Une déclaration forte sur fond de convoitise américaine

L'émissaire américain au Groenland, Jeff Landry, a estimé le 20 mai 2026 qu'il était «temps que les États-Unis remettent leur empreinte sur le Groenland», lors d'une déclaration à l'AFP. Cette prise de parole intervient dans le cadre d'une visite non officielle sur ce territoire autonome danois, une première depuis sa nomination en décembre 2025. Landry a justifié cette position par des impératifs de sécurité nationale, affirmant que «le Groenland a besoin des États-Unis» et que l'administration Trump entend renforcer les opérations de sécurité nationale et réaffecter du personnel dans certaines bases.

Des discussions «constructives» mais sans progrès

Le Premier ministre groenlandais, Jens-Frederik Nielsen, a rencontré l'émissaire américain le 19 mai, ainsi que le ministre des Affaires étrangères, Mute Egede. Nielsen a qualifié les échanges de «constructifs» tout en soulignant qu'il n'y avait «aucun signe que quoi que ce soit ait changé» dans la position de Washington. Les autorités groenlandaises et danoises rappellent que seul le Groenland peut décider de son avenir. Le gouvernement groenlandais n'a pas de projet d'indépendance immédiat, bien qu'une majorité de la population y soit favorable à terme, en raison de la forte dépendance économique vis-à-vis du Danemark.

Un renforcement militaire en vue

L'armée américaine ne dispose actuellement que d'une seule base au Groenland, Pituffik, dans le nord du territoire. À son apogée pendant la Guerre froide, les États-Unis comptaient 17 installations sur l'île. Selon des informations de presse, Washington souhaite ouvrir trois nouvelles bases dans le sud du Groenland. Un pacte de défense de 1951, actualisé en 2004, autorise déjà les États-Unis à déployer davantage de troupes et à renforcer leurs infrastructures militaires, sous réserve d'en informer le Danemark et le Groenland.

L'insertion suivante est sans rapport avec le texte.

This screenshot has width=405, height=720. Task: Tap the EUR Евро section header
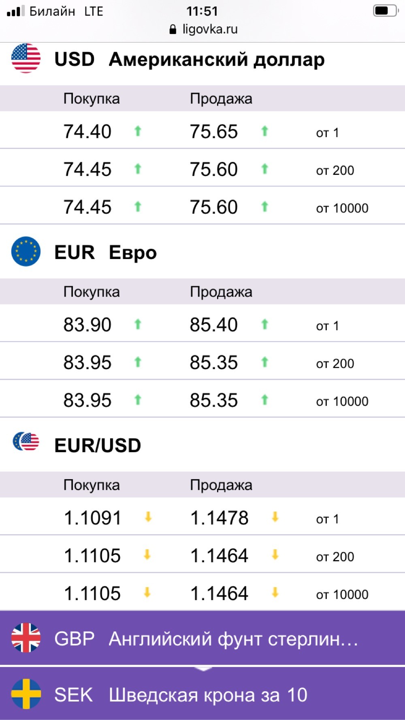(x=203, y=252)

Les enjeux géostratégiques

Le Groenland revêt une importance stratégique majeure pour les États-Unis. Il se situe sur l'itinéraire le plus court entre la Russie et le territoire américain pour les missiles. L'île recèle également des gisements inexploités de terres rares, et la fonte des glaces polaires ouvre de nouvelles voies maritimes. Donald Trump a répété que le Groenland ne devait pas tomber sous influence chinoise ou russe. Un groupe de travail américano-danois-groenlandais a été mis en place en janvier pour répondre aux préoccupations américaines.

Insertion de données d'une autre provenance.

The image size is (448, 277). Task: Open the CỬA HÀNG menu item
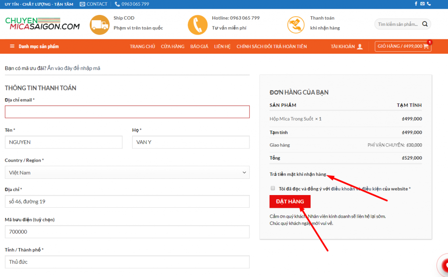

Tentative de raviver les espoirs d'indépendance

Dans un entretien au quotidien groenlandais Sermitsiaq, Jeff Landry a tenté de relancer les aspirations indépendantistes des Groenlandais. Il a déclaré : «Je pense qu'il existe des opportunités incroyables qui pourraient permettre aux Groenlandais de passer de la dépendance à l'indépendance». Cette approche suscite des controverses sur place, la visite de l'émissaire n'ayant pas été officiellement sollicitée.